Description of the task | Check every line of the entries that follow, and copy the ones containing "will".

[[ Supplied data open ]]

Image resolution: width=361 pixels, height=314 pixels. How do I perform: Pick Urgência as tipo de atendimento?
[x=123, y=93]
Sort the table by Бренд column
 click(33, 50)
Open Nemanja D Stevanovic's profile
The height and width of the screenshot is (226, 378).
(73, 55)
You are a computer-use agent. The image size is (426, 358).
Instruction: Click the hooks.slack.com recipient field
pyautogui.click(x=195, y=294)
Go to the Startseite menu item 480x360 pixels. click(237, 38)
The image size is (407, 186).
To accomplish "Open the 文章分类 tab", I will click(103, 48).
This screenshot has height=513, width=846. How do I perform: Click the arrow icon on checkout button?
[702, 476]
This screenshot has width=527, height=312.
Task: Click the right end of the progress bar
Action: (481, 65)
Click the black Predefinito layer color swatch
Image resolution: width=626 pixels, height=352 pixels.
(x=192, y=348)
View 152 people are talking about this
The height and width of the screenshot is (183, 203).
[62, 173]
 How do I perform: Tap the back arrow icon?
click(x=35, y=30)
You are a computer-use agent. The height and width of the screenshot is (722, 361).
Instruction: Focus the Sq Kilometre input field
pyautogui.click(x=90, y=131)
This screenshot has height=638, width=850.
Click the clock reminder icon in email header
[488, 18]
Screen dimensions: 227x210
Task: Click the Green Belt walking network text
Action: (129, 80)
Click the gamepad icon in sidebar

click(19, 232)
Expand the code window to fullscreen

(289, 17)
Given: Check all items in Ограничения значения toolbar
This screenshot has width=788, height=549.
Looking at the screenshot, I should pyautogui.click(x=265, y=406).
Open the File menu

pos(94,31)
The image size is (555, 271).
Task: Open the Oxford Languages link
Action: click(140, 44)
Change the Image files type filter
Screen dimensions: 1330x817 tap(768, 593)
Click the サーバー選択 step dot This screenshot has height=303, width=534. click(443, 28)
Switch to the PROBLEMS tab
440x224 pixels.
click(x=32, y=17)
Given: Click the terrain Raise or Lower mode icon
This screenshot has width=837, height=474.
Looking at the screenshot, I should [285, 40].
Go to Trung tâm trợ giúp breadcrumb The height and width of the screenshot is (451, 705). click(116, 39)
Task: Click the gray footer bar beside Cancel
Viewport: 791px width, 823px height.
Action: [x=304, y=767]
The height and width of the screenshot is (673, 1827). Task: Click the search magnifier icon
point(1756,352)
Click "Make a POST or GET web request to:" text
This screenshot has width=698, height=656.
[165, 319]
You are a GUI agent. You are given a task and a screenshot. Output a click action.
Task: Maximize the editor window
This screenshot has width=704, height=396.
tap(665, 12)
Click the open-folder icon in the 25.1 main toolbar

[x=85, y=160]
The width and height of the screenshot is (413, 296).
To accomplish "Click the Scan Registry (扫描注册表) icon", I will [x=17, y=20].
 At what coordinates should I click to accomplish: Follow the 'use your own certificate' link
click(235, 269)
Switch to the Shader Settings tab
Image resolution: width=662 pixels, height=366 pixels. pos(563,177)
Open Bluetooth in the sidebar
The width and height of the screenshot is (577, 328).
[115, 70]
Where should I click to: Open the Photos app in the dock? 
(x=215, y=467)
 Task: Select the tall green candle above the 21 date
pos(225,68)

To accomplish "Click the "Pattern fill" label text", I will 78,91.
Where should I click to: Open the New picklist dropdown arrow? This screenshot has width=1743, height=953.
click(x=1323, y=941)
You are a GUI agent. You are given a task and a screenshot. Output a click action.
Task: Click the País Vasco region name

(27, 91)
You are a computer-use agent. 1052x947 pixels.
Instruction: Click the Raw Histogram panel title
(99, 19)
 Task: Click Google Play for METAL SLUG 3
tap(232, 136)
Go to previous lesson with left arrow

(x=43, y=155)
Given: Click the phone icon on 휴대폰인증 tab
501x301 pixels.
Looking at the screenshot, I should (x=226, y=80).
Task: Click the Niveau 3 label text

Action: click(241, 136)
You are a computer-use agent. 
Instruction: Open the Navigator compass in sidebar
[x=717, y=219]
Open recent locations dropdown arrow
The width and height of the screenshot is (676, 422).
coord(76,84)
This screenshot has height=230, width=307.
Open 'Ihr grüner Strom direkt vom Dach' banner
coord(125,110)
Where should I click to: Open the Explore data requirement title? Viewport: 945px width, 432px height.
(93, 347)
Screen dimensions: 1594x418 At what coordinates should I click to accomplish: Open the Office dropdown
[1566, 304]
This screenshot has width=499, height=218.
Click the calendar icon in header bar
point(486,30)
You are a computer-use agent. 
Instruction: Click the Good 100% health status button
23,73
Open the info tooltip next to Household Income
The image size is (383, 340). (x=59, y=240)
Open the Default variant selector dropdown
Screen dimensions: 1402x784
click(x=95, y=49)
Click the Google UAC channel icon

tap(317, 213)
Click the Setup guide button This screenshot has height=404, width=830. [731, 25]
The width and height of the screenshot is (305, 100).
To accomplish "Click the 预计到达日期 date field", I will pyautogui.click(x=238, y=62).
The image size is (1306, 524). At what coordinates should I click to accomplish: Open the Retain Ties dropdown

[[ Supplied data closed ]]

Response to this task |
To accomplish "Open the 文章分类 tab", I will click(103, 48).
To accomplish "Click the Scan Registry (扫描注册表) icon", I will [x=17, y=20].
To accomplish "Click the "Pattern fill" label text", I will 78,91.
To accomplish "Click the 预计到达日期 date field", I will pyautogui.click(x=238, y=62).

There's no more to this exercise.